Свадьбу сыграли по старинной чувашской традиции: три дня гуляла первая часть свадьбы — «Туй», затем еще столько же — «Санахта». Забористый «Туй» захватывал присутствующих своеобразными ритуалами: песнями невесты, плясками и чувашскими такмаками-частушками, имеющими неповторимый национальный колорит. Не выдержал в пылу чувств дед Митьки, высохший от старости мужичок. Он дрожащими руками вытолкнул внука из гущи гулявших и прохрипел:
— Яр перре шахарса9…
«Санахта» прошла умеренно, в глубоком пьяном угаре. Как и в большинстве случаев, здесь глушили самогон да пели застольные песни…
С тех пор утекло много воды, а поди же: все помнится до мелочей, словно это было вчера. Свежо в памяти все: и медовый месяц, и ремонт избы, и первые морщинки, неотвратимо пробившиеся в один прекрасный день поздней осени. Только не заметила Мария Федоровна, как повырастали дети. Время не ждет, но берет свое…
Трезвонно щелкнула щеколда калитки, и в образовавшемся узком проеме возникла рослая фигура секретаря сельсовета. Мария Федоровна встрепенулась. «Константин Семенович? Откуда? Какими мыслями несешься ты в наш двор?» Она легко бросила ведро, и из ее головы ветром выдуло хозяйственные мысли. «Не проверяешь ли ты, дорогой Константин Семенович, присутствие в избе самогонного аппарата?» И тут же вздох облегчения прошелся по ее крепкому, стройному телу: аппарат-то надежно спрятан на банном чердаке. Но чем черт не шутит, когда бог спит? Здесь ухо следует держать востро…
Но синие, лукавые глаза Константина Семеновича чему-то улыбались:
— Как поживаешь, аппа? Проходил мимо и думаю, дай-ка зайду к вам. Больно интересно, как наши дети держатся в Свердловске…
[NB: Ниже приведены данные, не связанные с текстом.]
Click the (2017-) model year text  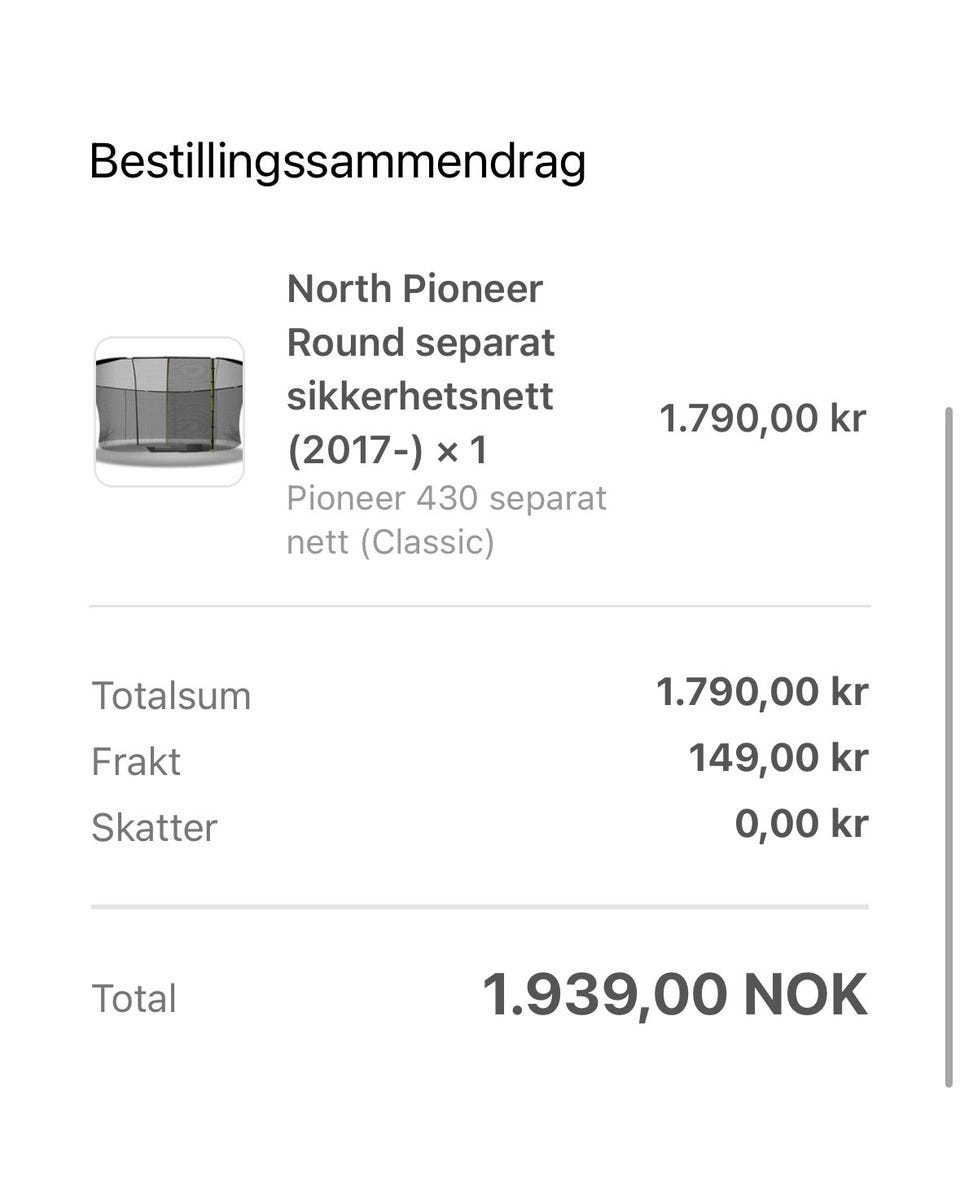tap(357, 450)
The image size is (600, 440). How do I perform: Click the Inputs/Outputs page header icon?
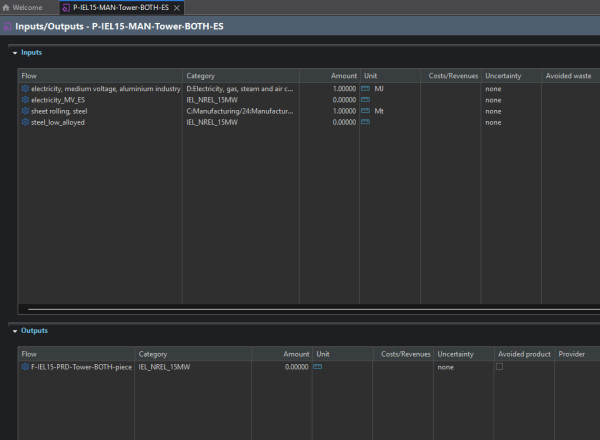click(x=8, y=26)
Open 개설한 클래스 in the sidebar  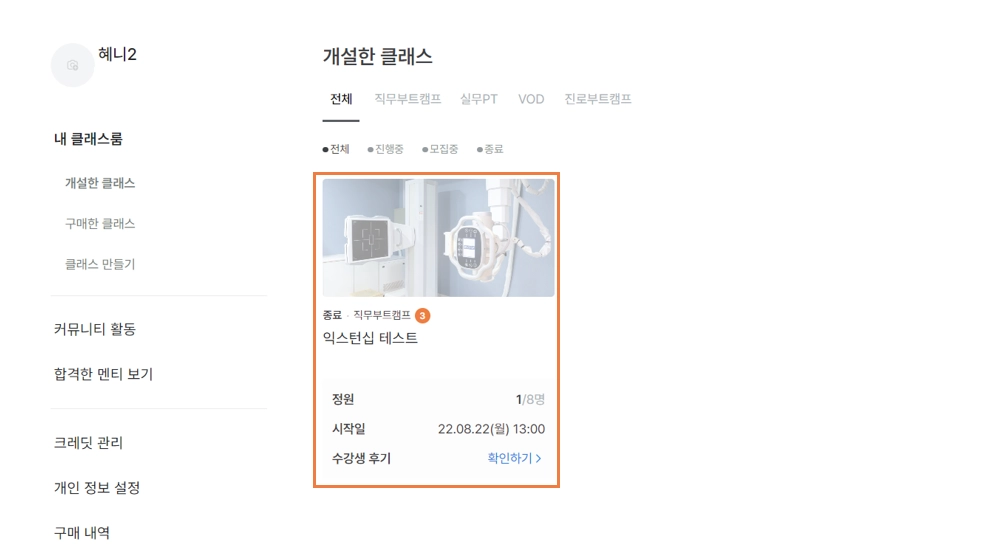coord(100,183)
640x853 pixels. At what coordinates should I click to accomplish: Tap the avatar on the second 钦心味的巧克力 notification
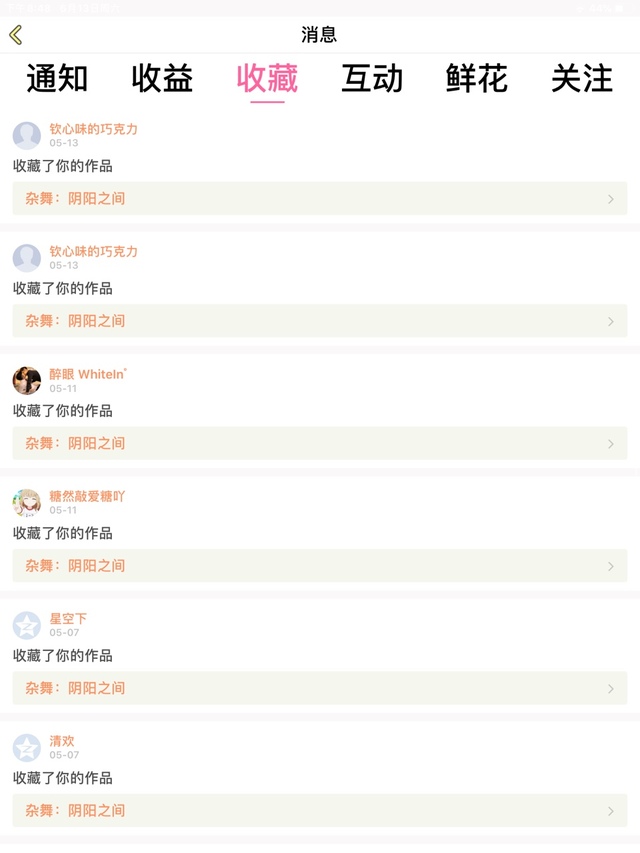pos(27,258)
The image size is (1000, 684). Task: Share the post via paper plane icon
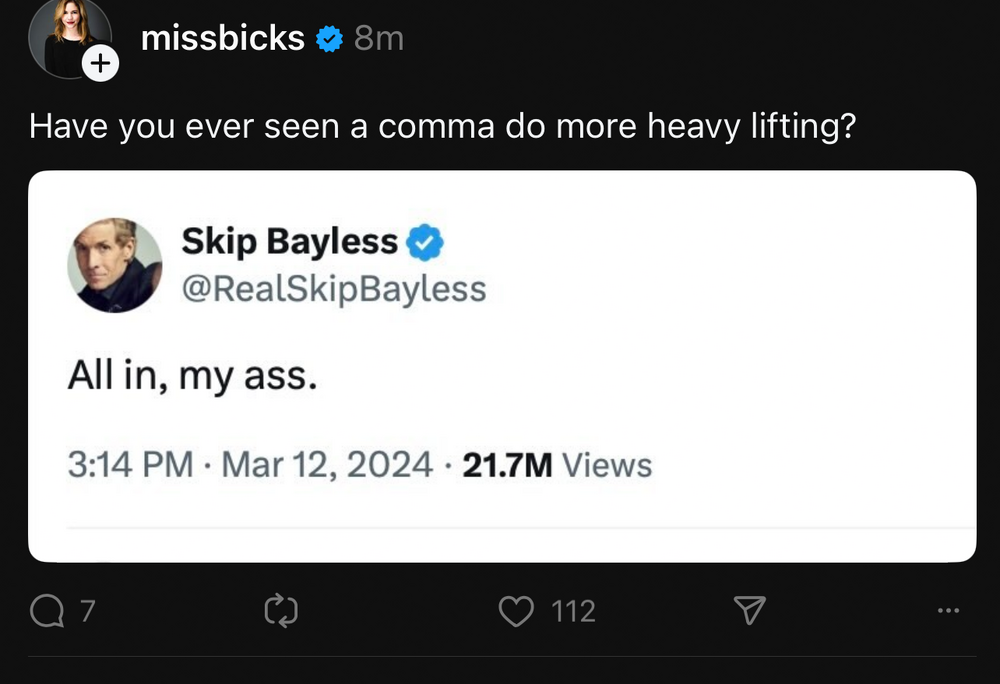pyautogui.click(x=750, y=610)
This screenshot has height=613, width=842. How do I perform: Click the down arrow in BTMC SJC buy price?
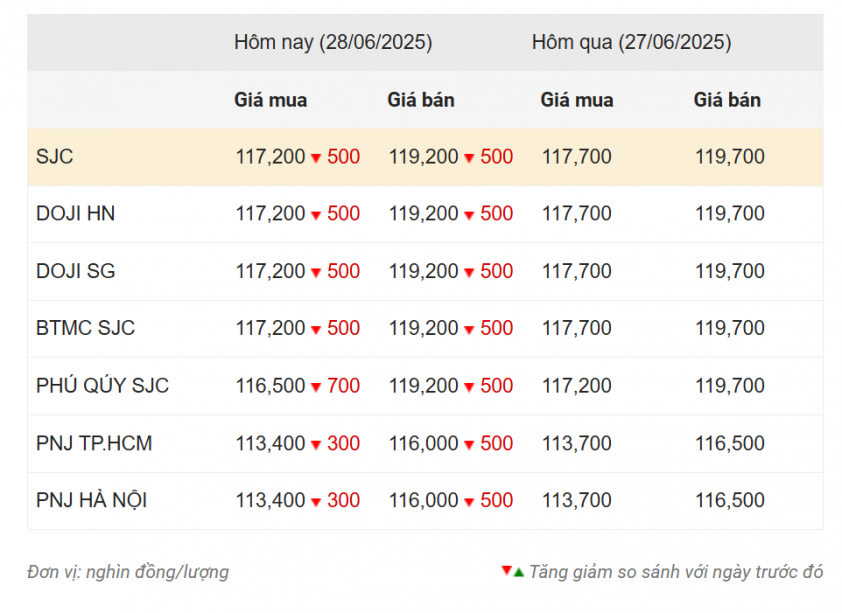[316, 330]
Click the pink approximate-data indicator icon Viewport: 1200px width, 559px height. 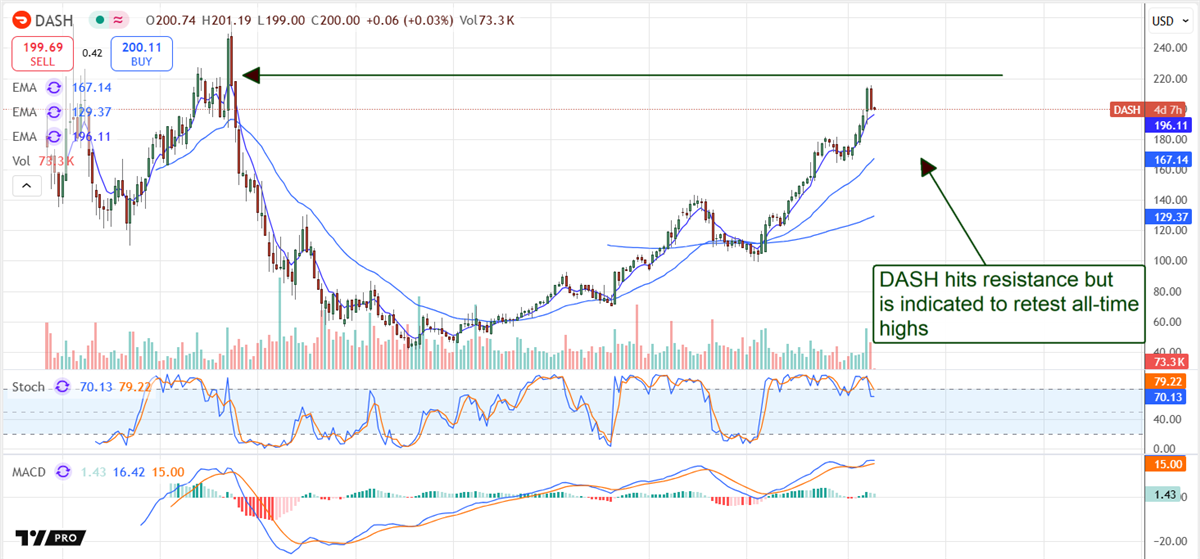[120, 20]
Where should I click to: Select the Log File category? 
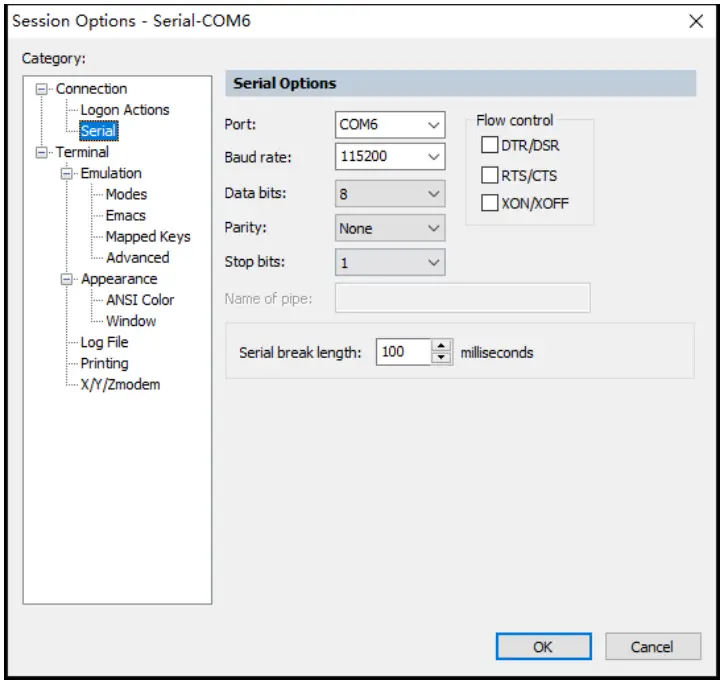click(104, 342)
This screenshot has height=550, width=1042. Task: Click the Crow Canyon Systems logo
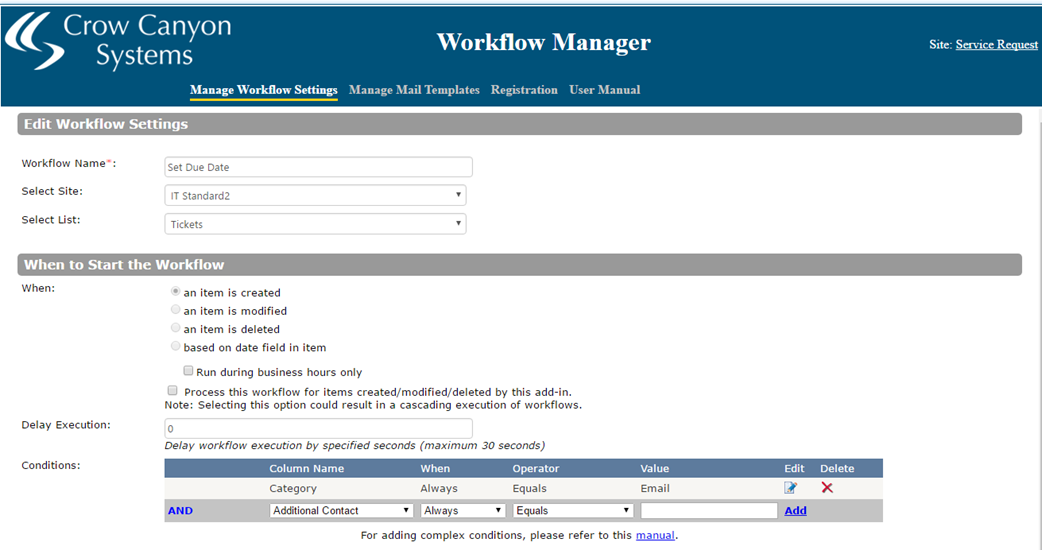(x=118, y=42)
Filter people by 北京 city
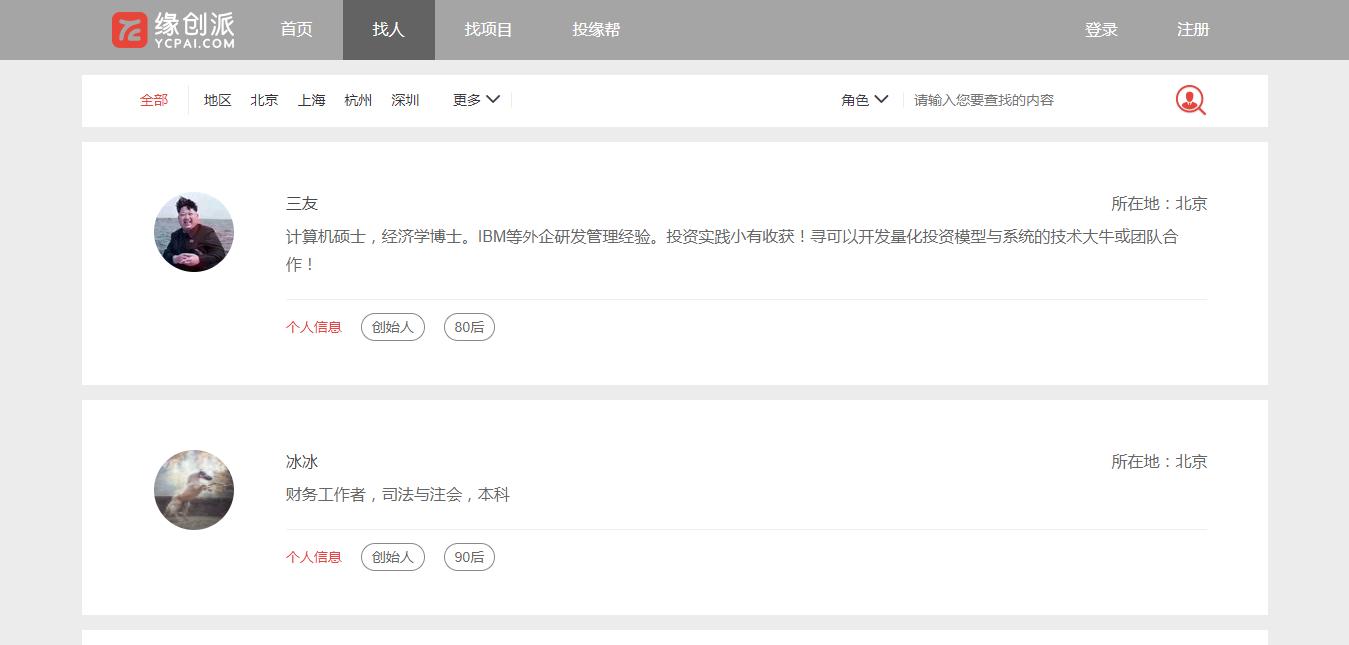This screenshot has height=645, width=1349. (264, 99)
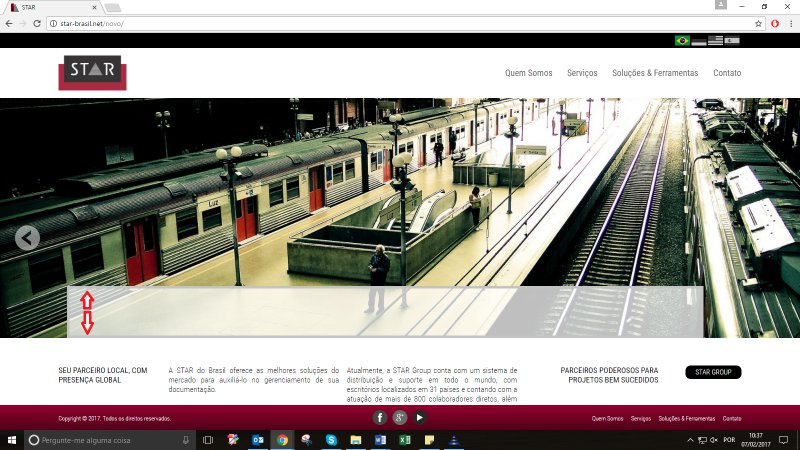Go to the previous slide using left arrow

coord(28,237)
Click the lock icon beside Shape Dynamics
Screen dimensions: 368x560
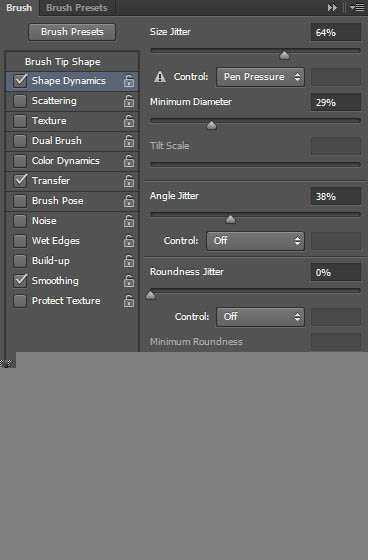[x=129, y=81]
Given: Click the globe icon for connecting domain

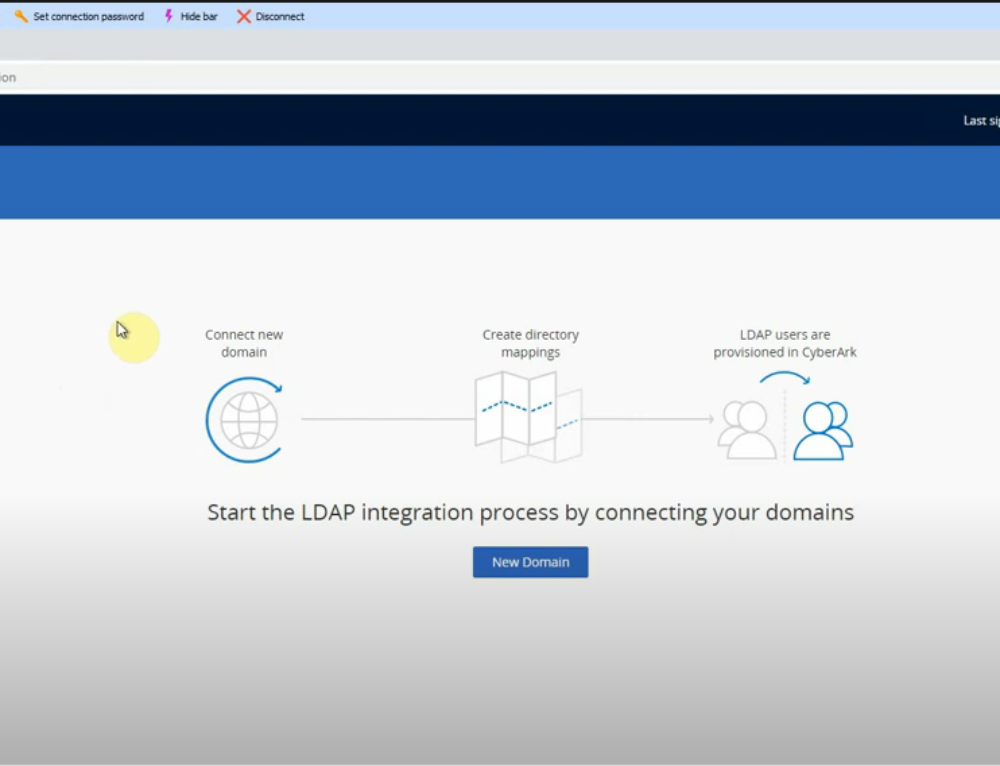Looking at the screenshot, I should coord(245,420).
— Заходите в дом, — Мария Федоровна вытерла шершавые, мозолистые руки о зипун. — Как ваша жена? Говорят, болеет… Просвет есть?
На обветренном лице Константина Семеновича появилась грусть:
— Болеет еще… Намедни косили сено. В округе несносная жара, а она все хлыщет студеную, родниковую воду. Говорю, что простудишься. Да нет, не послушалась… И вот результат: третий день в постели.